#### [Task to complete]
Find each line in the records below that contains the word "Choose" and copy those lines.

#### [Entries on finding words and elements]
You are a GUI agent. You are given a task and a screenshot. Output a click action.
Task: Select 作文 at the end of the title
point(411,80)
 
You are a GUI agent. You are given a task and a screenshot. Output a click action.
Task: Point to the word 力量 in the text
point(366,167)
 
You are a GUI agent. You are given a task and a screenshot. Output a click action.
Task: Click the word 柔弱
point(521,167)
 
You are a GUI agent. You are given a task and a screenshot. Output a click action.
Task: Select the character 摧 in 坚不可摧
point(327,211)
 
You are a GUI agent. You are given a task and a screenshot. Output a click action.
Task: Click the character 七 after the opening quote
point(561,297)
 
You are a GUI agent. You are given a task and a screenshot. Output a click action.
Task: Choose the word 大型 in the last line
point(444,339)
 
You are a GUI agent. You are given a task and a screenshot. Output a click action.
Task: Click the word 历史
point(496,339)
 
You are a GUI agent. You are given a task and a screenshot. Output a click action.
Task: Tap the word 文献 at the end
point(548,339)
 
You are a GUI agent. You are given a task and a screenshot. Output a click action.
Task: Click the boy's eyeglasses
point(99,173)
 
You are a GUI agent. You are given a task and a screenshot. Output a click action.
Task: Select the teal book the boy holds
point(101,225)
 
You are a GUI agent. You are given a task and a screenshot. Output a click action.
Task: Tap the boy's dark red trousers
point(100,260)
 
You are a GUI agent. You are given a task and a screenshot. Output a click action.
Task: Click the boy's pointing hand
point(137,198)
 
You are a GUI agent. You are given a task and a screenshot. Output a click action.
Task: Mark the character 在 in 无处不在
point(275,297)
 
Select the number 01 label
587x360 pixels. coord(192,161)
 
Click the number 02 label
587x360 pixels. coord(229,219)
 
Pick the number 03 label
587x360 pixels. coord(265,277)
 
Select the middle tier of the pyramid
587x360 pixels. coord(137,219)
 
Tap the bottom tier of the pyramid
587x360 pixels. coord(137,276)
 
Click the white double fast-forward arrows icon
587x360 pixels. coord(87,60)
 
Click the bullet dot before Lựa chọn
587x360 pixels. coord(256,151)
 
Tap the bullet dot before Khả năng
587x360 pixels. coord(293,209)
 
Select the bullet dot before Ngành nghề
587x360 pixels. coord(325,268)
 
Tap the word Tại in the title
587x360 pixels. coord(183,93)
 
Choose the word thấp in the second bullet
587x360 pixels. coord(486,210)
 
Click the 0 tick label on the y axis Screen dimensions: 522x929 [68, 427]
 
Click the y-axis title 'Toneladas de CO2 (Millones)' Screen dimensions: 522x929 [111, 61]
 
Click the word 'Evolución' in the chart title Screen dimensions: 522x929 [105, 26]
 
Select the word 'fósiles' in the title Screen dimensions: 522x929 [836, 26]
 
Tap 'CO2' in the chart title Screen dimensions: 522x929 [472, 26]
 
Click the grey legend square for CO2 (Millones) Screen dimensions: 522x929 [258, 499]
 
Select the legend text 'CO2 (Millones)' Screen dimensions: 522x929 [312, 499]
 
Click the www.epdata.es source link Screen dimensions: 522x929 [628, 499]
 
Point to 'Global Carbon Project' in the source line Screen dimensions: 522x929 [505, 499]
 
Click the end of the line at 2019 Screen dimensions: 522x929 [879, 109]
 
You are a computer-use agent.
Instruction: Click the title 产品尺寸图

#### [Written answer]
Task: Choose the word 大型 in the last line
Choose the word thấp in the second bullet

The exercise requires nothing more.